Effect of targeting normal fasting glucose levels with basal insulin glargine on glycaemic variability and risk of hypoglycaemia: a randomized, controlled study in patients with early Type 2 diabetes
Article first published online: 25 NOV 2009
© 2010 The Authors. Journal compilation © 2010 Diabetes UK
Volume 27, Issue 2, pages 175–180, February 2010
How to Cite
Hanefeld, M., Koehler, C., Hoffmann, C., Wilhelm, K., Kamke, W. and Gerstein, H. (2010), Effect of targeting normal fasting glucose levels with basal insulin glargine on glycaemic variability and risk of hypoglycaemia: a randomized, controlled study in patients with early Type 2 diabetes. Diabetic Medicine, 27: 175–180. doi: 10.1111/j.1464-5491.2009.02915.x
- Issue published online: 4 FEB 2010
- Article first published online: 25 NOV 2009
- Accepted 19 November 2009
- continuous glucose monitoring;
- glycaemic variability;
- Type 2 diabetes
Diabet. Med. 27, 175–180 (2010)
Aims The purpose of this sub-study of the Outcome Reduction with Initial Glargine Intervention (ORIGIN) trial was to determine efficacy and safety of targeting normal fasting plasma glucose (FPG) levels in patients with early Type 2 diabetes treated with insulin glargine in comparison with standard care.

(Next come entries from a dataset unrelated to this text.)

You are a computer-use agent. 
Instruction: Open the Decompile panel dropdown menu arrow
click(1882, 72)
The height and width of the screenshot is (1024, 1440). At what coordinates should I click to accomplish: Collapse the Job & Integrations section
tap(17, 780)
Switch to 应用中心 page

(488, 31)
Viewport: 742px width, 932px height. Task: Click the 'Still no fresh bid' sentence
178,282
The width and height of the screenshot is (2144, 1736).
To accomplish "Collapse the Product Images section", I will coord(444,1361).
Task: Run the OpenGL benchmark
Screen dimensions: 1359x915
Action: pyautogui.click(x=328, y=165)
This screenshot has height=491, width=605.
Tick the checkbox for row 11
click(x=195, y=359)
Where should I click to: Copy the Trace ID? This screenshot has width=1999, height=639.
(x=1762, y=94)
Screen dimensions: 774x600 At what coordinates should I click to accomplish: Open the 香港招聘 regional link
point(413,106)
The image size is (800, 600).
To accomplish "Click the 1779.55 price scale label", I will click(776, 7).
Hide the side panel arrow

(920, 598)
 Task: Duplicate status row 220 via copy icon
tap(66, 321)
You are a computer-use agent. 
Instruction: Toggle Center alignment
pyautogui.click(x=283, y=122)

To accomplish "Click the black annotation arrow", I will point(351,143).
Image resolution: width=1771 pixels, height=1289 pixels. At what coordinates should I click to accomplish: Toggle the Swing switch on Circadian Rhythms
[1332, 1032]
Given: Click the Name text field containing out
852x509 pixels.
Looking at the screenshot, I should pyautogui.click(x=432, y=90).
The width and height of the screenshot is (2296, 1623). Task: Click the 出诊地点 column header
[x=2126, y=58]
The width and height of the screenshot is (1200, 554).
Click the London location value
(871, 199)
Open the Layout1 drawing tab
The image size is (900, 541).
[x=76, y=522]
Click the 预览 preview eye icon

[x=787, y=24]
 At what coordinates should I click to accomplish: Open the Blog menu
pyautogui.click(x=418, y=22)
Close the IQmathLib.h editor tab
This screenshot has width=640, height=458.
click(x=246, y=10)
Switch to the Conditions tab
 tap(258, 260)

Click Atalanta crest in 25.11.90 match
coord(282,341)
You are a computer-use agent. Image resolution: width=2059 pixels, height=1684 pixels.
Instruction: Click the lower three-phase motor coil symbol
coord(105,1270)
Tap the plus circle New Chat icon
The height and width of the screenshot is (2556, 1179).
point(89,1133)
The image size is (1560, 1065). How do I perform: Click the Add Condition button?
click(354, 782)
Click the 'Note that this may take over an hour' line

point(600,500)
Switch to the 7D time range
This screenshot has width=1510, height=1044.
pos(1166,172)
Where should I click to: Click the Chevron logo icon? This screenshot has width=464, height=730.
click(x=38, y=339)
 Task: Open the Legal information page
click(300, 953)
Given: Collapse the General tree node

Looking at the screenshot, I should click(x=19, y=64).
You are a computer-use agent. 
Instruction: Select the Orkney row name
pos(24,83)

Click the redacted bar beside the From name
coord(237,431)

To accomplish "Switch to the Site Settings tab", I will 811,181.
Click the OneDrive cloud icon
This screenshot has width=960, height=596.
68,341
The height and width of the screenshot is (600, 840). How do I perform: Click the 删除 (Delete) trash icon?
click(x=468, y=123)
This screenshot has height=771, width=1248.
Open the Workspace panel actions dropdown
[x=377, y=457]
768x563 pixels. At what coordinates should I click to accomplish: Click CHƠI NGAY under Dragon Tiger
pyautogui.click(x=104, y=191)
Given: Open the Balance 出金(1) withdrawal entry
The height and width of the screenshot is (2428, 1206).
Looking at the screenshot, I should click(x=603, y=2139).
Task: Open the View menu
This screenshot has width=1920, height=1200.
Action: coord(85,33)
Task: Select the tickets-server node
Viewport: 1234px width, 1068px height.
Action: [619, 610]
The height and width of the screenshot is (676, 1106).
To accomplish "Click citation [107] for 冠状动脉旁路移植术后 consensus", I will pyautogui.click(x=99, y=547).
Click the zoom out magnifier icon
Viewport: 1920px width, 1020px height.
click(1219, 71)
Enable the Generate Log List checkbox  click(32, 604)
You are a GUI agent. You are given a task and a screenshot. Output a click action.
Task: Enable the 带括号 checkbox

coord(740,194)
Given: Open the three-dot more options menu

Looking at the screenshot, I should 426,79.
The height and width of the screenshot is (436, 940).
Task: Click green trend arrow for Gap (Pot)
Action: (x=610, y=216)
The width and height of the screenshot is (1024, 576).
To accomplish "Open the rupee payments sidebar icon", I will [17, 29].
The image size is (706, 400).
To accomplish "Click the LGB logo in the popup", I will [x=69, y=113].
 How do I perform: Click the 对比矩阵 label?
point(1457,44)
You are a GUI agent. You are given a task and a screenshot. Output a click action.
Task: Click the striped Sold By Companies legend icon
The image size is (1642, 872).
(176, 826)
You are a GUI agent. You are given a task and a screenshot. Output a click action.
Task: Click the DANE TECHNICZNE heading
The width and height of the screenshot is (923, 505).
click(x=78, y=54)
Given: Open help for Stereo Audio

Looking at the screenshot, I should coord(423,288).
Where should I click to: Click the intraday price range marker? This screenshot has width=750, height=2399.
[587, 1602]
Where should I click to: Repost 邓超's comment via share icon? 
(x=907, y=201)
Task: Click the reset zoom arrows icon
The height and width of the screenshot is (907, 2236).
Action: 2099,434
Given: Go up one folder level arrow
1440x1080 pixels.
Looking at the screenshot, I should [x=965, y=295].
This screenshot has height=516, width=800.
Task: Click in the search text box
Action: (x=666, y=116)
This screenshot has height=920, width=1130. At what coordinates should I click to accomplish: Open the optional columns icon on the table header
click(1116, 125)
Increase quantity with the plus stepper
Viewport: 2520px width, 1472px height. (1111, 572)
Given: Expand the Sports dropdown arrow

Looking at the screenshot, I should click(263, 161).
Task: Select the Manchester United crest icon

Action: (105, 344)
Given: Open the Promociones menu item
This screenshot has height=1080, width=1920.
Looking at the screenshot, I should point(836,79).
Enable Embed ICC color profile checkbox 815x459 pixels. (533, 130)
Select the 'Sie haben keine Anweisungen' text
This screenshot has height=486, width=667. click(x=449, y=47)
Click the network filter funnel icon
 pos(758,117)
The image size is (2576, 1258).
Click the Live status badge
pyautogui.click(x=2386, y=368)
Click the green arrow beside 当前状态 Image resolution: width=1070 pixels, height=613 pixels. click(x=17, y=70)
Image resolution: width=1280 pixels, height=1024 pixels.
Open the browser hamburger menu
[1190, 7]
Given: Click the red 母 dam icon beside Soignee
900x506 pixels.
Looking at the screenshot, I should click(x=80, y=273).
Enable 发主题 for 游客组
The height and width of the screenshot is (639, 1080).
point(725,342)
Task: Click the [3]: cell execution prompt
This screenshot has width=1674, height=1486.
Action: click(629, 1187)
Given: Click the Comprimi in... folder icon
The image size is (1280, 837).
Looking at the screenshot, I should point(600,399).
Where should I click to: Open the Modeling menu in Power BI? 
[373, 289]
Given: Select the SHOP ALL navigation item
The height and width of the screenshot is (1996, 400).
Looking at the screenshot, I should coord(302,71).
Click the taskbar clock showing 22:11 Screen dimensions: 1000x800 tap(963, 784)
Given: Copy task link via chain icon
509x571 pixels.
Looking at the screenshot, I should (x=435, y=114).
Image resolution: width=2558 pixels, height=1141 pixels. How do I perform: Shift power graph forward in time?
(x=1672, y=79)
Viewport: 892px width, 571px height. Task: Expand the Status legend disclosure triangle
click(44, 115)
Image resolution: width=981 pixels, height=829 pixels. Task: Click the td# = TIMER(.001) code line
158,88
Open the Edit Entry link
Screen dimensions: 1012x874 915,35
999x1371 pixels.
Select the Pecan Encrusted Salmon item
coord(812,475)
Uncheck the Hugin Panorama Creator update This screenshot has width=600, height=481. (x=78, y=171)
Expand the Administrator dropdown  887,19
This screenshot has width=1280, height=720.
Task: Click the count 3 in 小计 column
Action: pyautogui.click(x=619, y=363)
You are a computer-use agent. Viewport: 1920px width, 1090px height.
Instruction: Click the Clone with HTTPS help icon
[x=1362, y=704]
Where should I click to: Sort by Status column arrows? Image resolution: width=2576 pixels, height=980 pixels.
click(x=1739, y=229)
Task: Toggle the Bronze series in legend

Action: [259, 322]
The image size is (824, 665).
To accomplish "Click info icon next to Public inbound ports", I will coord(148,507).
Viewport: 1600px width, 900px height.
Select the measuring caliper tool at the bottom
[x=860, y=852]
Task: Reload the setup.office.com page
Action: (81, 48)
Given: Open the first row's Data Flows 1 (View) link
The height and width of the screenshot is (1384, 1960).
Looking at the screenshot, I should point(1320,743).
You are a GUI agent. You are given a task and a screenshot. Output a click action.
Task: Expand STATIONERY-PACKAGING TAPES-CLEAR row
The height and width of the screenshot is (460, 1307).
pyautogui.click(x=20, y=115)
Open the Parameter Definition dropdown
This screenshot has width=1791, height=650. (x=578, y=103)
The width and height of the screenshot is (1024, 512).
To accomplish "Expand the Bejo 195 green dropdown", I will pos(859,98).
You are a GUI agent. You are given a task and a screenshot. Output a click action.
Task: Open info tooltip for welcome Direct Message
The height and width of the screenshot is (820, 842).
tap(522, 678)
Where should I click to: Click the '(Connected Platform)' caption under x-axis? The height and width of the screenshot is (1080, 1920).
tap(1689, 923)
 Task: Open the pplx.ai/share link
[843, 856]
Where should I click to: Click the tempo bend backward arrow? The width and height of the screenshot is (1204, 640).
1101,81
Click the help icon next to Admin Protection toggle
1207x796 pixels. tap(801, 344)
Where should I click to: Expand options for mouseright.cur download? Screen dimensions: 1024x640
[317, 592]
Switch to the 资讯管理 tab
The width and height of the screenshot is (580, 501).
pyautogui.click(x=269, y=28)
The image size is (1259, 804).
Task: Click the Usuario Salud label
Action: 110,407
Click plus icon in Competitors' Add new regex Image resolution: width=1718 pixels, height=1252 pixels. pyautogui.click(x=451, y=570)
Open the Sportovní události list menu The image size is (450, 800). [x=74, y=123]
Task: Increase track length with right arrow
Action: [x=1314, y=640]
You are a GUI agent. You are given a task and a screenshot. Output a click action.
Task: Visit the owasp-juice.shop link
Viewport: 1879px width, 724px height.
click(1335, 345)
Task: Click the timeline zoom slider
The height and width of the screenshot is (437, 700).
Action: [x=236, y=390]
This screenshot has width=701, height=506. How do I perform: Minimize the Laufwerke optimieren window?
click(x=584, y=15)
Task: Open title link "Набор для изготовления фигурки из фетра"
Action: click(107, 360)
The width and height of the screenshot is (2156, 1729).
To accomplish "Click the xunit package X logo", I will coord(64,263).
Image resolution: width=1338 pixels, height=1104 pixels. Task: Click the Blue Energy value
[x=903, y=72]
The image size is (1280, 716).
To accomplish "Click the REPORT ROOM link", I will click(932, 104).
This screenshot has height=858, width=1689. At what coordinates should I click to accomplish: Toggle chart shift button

Methods Participants were randomly allocated to insulin or standard care. Insulin was titrated to reach FPG ≤ 5.3 mmol/l. Two years after randomization in a small subset (43 glargine, 32 standard care), continuous glucose measurement (CGMS® System Gold™), including a test meal, was performed. Sixteen volunteers with normal oral glucose tolerance test (OGTT) served as control subjects. Objectives were glycaemic variability, standard deviation (sd), mean amplitude of glucose excursion (MAGE) with postprandial glucose excursion after the test meal, time spent < 3.0 mmol/l interstitial glucose.
Results Participants allocated to insulin and standard care had FPG levels of 5.3 and 6.1 mmol/l (P = 0.019) and glycated haemoglobin (HbA1c) 5.7% and 5.9%, respectively (P < 0.025). Time (min/24 h) spent at low glucose levels was not significantly different between groups (30.6 ± 83.8 min control subjects, 33.7 ± 75.1 min insulin, 10.6 ± 50.6 min standard care). Standard deviation and MAGE were similar for glargine and standard care, but significantly higher than in control subjects. If FPG was < 5.3 mmol/l, the postprandial glucose excursion was in the range seen in control subjects.
Conclusions Treatment to target of FPG < 5.3 mmol/l with insulin glargine was not associated with significantly increased risk of hypoglycaemia. Strict control of FPG with insulin glargine was effective to control postprandial glucose excursion, but had no significant effect on sd and MAGE.